What is most interesting in these churches is that they heavily seek to use reason and rationale and logic to make their theology work together (they hate the paradoxes and distinctions in Lutheranism), and yet these groups do not apply their blanket doctrine of the innocence of children (or a lack of accountability for their actions) to their stance on abortion. Logically speaking, wouldn’t a person who believes that every child who dies before age 8 goes automatically to heaven support abortion and even infanticide for the good of that person’s salvation?
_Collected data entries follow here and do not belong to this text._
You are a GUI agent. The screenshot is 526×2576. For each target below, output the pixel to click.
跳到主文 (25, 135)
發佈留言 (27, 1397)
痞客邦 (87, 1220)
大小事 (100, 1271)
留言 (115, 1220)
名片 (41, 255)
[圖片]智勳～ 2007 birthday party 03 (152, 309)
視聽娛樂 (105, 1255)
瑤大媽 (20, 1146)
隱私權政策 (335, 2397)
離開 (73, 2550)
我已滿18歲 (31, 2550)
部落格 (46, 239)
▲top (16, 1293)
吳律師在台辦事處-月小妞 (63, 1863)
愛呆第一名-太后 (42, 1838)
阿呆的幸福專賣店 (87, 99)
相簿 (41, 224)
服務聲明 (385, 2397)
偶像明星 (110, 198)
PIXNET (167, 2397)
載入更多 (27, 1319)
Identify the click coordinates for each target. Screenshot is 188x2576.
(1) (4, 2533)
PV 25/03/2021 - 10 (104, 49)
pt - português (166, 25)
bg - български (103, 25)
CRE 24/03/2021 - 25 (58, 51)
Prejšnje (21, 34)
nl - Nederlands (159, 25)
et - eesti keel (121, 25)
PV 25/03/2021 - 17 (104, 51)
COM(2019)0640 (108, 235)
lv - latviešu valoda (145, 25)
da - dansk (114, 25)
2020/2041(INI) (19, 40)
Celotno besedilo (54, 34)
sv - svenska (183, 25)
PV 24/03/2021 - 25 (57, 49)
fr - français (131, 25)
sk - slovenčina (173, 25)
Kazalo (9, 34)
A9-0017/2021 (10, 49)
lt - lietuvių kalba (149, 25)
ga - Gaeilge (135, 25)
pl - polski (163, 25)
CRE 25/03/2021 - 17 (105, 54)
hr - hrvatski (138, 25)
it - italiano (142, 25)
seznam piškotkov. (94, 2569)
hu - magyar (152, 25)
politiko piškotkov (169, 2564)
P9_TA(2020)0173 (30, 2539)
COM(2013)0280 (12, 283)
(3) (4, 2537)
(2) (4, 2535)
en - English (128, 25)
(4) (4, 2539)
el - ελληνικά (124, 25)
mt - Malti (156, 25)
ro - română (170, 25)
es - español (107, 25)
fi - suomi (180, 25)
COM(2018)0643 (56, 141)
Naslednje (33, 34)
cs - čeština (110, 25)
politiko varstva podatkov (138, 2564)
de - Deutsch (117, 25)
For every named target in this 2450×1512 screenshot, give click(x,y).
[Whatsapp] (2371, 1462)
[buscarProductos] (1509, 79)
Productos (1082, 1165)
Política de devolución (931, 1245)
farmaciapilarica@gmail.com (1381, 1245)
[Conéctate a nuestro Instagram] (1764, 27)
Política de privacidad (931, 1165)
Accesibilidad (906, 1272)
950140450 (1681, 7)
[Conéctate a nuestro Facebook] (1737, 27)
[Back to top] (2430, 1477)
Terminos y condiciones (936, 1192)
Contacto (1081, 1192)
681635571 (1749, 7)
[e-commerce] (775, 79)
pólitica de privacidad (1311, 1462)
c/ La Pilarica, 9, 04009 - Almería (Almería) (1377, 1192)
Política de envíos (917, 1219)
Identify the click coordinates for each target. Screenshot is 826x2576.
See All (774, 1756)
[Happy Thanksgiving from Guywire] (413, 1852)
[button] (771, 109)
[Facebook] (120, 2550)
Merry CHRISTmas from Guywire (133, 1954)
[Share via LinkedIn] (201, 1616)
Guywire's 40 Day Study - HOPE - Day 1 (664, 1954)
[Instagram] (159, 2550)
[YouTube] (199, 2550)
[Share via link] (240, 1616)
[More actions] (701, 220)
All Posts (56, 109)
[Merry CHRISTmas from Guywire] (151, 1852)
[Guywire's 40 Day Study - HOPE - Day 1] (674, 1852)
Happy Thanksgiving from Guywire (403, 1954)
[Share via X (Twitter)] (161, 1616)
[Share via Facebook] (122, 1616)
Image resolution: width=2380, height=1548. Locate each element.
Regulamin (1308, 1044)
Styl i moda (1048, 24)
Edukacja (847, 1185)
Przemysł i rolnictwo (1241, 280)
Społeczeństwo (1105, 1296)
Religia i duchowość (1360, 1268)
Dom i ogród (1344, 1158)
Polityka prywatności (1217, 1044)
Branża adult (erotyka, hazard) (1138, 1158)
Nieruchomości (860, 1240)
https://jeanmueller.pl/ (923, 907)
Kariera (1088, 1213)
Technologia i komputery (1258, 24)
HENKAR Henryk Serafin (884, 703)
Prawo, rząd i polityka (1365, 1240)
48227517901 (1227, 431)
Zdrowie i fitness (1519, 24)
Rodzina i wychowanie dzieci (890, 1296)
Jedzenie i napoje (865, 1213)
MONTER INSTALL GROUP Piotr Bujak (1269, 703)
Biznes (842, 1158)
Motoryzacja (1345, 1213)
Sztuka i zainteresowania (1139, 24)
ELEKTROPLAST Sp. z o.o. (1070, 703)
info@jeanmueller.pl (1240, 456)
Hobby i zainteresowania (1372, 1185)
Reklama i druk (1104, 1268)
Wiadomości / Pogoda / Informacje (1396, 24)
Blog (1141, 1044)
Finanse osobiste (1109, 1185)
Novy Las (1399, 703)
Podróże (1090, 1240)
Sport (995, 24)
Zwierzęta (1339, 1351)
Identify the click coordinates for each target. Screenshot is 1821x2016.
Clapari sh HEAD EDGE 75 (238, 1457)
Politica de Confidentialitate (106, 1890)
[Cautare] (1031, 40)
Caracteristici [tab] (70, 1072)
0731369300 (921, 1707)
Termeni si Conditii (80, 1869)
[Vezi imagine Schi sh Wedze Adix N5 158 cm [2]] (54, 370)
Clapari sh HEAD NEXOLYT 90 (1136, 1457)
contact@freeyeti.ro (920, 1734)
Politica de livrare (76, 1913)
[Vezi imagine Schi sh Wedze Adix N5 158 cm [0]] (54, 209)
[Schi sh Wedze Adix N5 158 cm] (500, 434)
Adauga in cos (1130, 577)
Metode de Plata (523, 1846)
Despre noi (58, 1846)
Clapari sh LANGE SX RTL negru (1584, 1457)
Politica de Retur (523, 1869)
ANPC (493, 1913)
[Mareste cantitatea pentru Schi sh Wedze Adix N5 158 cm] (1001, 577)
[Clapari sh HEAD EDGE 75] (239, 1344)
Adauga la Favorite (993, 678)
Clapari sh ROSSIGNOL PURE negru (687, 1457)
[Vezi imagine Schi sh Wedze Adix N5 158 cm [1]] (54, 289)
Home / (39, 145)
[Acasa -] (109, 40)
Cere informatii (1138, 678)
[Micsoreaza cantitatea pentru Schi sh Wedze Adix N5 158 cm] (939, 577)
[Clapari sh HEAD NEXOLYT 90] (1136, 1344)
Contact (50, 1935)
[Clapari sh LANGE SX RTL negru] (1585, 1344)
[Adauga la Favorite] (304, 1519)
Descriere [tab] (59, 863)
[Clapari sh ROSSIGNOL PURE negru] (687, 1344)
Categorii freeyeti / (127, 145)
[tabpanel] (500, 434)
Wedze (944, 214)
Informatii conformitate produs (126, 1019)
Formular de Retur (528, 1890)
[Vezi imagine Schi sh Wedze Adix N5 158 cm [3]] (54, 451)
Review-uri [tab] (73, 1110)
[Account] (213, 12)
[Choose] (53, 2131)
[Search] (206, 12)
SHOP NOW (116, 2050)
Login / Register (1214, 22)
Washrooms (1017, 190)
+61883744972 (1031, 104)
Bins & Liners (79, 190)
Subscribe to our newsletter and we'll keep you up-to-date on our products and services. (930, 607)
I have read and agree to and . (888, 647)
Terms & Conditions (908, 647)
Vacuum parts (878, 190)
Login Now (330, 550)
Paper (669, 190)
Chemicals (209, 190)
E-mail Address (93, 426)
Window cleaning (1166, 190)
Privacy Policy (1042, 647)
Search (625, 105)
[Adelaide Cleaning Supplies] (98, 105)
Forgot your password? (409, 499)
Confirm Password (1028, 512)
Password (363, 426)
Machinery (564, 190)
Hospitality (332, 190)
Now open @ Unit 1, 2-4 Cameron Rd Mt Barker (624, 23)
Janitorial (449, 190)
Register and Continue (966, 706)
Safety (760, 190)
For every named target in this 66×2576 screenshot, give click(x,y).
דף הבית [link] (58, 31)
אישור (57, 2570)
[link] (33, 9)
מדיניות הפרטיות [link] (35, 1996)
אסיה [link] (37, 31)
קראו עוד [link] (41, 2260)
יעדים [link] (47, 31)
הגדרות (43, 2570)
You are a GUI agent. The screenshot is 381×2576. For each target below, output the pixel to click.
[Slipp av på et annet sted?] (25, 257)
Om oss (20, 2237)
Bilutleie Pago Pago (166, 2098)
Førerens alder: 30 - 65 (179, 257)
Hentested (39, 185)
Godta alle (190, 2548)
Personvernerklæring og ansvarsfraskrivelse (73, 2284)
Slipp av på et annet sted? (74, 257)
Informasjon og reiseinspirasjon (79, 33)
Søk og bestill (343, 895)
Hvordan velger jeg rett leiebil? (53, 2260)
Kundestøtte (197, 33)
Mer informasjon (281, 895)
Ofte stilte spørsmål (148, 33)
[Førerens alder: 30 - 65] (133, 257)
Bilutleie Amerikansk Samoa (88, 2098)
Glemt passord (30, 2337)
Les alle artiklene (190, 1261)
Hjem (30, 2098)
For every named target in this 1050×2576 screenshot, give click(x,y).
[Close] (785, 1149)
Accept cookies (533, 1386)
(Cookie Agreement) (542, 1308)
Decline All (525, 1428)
A large part of a theologian’s (and every Christian is a theologian) task is to find the weak points in the false teacher’s teachings. I believe that this is one of them in the theology that forms a large part of American Evangelicalism. Most people when approached with this line of thought will think it crazy, but really it works to expose the false teaching of the age of accountability (as well as the weakness of relying upon reason to form your beliefs). One must tear down the idols and false teachings in order to build up the right teachings sometimes (see God’s charge to Jeremiah in chapter 1).
Another one I have heard lately is the charge against God that He is unfair for allowing people who have not heard the Gospel to go to hell. A quick response may be that if ignorance of God and the Gospel allows a person to be in heaven, then the best evangelism tool we have is to get rid of all churches and bibles and so forth. The better question could be “What does every person (having heard the Gospel or not) deserve?”
What are some other logical or reasonable arguments which work to expose false teachings, please feel free to share them here.